The model is trained using the Marsan-Ma’s Twitter chatting corpus dataset (D.7). The proposed solution has been shown to achieve a higher performance. First, based on human evaluation (P.4), in which 30 human subjects provide subjective responses on whether the response outputs have the right coherence, sentiment, and grammar. Second, based on baseline models (P.3), including a higher probability or score based on the seq2seq model, RNN discriminator, and language model (Mikolov et al. 2010).

Traditional models like seq2seq and plug and play models (Nguyen et al. 2017) have been widely used to analyze sentiment and generate responses. However, these models often struggle between adjusting responses and preserving logical semantics. They are either generating sentences that are semantically wrong, or they preserve the semantic but are less personal and unfriendly (e.g., sounds robotic). This challenge highlights an ongoing issue in natural language processing, that is, the trade-off between a diverse response and maintaining sentence quality. By integrating baseline models into the reward function of RL, this challenge is addressed. The RL agent learns to: (a) align the output’s semantics with the baseline seq2seq model; (b) match the semantic structure of the baseline RNN model; and (c) achieve a high sentiment score based on the baseline sentiment classifier. Through this approach, the RL agent can generate more varied and contextually appropriate responses.
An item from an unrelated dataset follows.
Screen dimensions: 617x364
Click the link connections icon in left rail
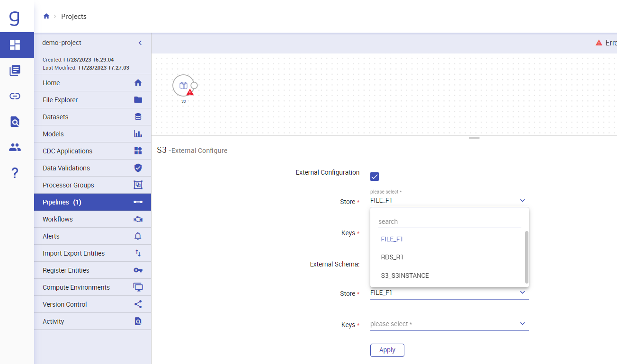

5.2 Traditional reinforcement learning with episodic rewards

Pröllochs et al. (2020), RL detects and interprets negations to classify sentiments (O.2) using the textual feature at the document level. Negations, which are expressed using explicit words (e.g., “not”) and implicit words (e.g., “forbid”), reverse the meaning of a word, phrase, or sentence. Each document, which is a review with single or multiple sentences, has a single real sentiment polarity (i.e., the ground truth). Words in the document have meanings based on their own context established by their arrangements (or orders) and dependence on other words in the document. The challenge is that negations are subjective across different humans due to their latent and unobservable natures.

In traditional RL, the agent receives rewards immediately after classifying sentiment polarity. This instant feedback can cause the agent to misinterpret the sentiment of sentences with negations, as it does not fully consider the context. In contrast, episodic rewards delay the feedback until the end of a document. The agent reviews the entire context before making its final sentiment classification. This approach addresses the challenge of inaccurate immediate rewards, which might overlook crucial words later in the sentence that can change the sentiment polarity.

The agent processes the sequence of words in a document word-by-word and selects whether or not to negate the sentiment polarity of the document. As shown in Fig. 7, the state $s_t$ represents a vector of: (a) the current word at decision epoch t; and (b) the previous action at decision epoch $t-1$. So, the state has a recurrent nature because of the historical information. The action $a_t$ is whether or not to negate the sentiment polarity of the document at decision epoch t. Subsequent words may or may not negate the sentiment polarity of the document at decision epochs $t+1, t+2,\ldots , T$ until the end of the document at decision epoch T. The reward $r_T(s_T)$, which is received at the terminal decision epoch T, represents the expected error or loss between the actual (or estimated) and the real (or the ground truth) sentiment polarities of the document, given that the real sentiment polarities are labeled by humans representing human perceptions. As an example, in the “this fancy product isn’t good but fantastic” sentence, the “this” word initializes the sentiment polarity of the document to positive. The “isn’t” word negates the sentiment polarity to negative, and then the “but” word negates the sentiment polarity to positive, giving an overall positive sentiment polarity for the document.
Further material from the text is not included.